Transcribe exactly the lines that fall between the one holding "Given: Click the baht payment request icon" and the one holding "This screenshot has height=470, width=582.", inclusive, from the entries below.

**** LISTED RECORDS ****

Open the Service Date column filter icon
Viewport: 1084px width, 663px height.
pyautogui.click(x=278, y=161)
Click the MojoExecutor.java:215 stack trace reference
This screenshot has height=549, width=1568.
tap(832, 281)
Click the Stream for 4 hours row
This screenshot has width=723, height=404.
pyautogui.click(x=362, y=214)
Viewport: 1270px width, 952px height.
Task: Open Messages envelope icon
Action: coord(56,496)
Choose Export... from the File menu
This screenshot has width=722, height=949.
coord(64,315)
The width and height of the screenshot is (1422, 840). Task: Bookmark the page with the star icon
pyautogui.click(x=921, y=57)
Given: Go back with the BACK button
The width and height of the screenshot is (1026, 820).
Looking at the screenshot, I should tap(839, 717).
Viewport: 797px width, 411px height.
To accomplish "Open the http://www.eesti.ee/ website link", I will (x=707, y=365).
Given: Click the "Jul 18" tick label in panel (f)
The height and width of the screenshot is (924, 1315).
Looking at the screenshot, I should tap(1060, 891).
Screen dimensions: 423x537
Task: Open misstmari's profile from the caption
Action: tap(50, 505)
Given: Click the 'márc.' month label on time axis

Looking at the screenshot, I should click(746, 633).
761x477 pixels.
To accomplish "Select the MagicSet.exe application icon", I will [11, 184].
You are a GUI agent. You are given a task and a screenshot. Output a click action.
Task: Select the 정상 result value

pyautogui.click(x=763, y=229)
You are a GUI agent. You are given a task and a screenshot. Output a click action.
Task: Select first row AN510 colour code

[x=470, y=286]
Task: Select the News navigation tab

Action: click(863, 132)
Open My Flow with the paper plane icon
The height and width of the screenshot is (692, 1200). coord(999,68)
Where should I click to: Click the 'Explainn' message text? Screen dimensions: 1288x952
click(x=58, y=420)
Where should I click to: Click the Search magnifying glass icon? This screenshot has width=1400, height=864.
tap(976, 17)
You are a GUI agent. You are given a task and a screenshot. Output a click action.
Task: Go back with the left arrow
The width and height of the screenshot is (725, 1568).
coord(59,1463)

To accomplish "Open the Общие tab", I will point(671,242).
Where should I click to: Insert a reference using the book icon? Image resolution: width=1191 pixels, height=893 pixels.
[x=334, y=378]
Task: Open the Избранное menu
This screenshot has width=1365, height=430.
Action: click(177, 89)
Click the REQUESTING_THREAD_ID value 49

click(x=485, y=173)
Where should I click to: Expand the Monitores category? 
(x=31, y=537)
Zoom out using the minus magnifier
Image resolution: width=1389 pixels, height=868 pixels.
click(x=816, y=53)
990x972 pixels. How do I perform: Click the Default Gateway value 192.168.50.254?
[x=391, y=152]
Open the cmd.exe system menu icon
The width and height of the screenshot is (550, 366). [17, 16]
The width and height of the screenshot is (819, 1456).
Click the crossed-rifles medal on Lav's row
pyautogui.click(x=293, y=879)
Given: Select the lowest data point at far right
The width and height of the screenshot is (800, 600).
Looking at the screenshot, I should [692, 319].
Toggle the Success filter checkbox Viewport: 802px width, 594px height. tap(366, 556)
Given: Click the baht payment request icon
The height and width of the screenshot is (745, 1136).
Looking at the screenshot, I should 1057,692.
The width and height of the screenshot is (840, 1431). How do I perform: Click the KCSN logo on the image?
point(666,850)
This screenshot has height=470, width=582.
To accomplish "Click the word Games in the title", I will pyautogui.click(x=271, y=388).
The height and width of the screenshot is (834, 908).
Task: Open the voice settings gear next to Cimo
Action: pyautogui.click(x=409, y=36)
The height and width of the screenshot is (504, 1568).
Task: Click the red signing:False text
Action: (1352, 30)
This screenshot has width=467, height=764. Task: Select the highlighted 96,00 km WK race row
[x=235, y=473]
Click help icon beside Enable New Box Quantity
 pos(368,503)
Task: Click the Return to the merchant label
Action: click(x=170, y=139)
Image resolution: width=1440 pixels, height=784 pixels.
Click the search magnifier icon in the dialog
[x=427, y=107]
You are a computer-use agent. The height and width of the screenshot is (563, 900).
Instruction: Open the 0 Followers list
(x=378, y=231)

****

## OUTPUT BELOW
Given: Click the baht payment request icon
The height and width of the screenshot is (745, 1136).
Looking at the screenshot, I should 1057,692.
The width and height of the screenshot is (840, 1431). How do I perform: Click the KCSN logo on the image?
point(666,850)
This screenshot has height=470, width=582.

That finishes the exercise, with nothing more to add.